Frage an Hans-Christian Ströbele von Tjark S. bezüglich Gesellschaftspolitik, soziale Gruppen

Sehr geehrter Herr Ströbele,

wie Sie bin ich "Linker", mit Leib und Seele. Als junger Jurist sind Sie mir mit Ihren klaren rechtsstaatlichen Positionen immer ein großes Vorbild gewesen.

Leider hat sich in der letzten Zeit wegen Ihrer Haltung zu den Themen Zuwanderung und Integration mit Blick auf unsere Mitbürger aus dem islamischen Kulturkreis ein Entfremdungsprozess in Gang gesetzt.

Sie vertreten - zuletzt im TV bei "Maischberger" (ARD) - die Grundthese, dass es zwar im Einzelfall integrationsunwillige und auch kriminelle Muslime gebe, dass es sich dabei aber nicht um ein grundlegendes Problem islamischer Glaubenszugehörigkeit handele. Weiter vertreten Sie, dass ein demokratisches und rechtsstaatliches Deutschland auch in Zukunft bei starker relativer Zunahme der Mitbürger islamischen Glaubens zweifelsohne möglich sei.

Ich wünschte, Sie hätten mit dieser Einschätzung recht. Indes sprechen viele Punkte gegen diese Einschätzung.
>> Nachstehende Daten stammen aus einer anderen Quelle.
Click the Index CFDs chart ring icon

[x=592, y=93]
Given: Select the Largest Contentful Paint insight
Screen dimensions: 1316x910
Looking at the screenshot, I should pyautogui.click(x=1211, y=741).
Länder mit einer islamischen Mehrheitsbevölkerung sind sehr selten demokratisch und rechtsstaatlich. Der politische Islam ist keine Ausnahme, sondern die Regel. Der Islam tritt nicht als bloße Religion, sondern als Gesellschaftsmodell in Erscheinung. Ich bezweifele nicht, dass im Islam die Wende zu einer klaren Trennung von Staat und Religion möglich ist, nur hat es eine solche Entwicklung bisher nicht gegeben. Die aktuellen Situation ist die, dass sogar der berechtigte Universalismus fundamentaler Menschenrechte in der Mehrzahl der islamischen Staaten nicht Schule machen konnte.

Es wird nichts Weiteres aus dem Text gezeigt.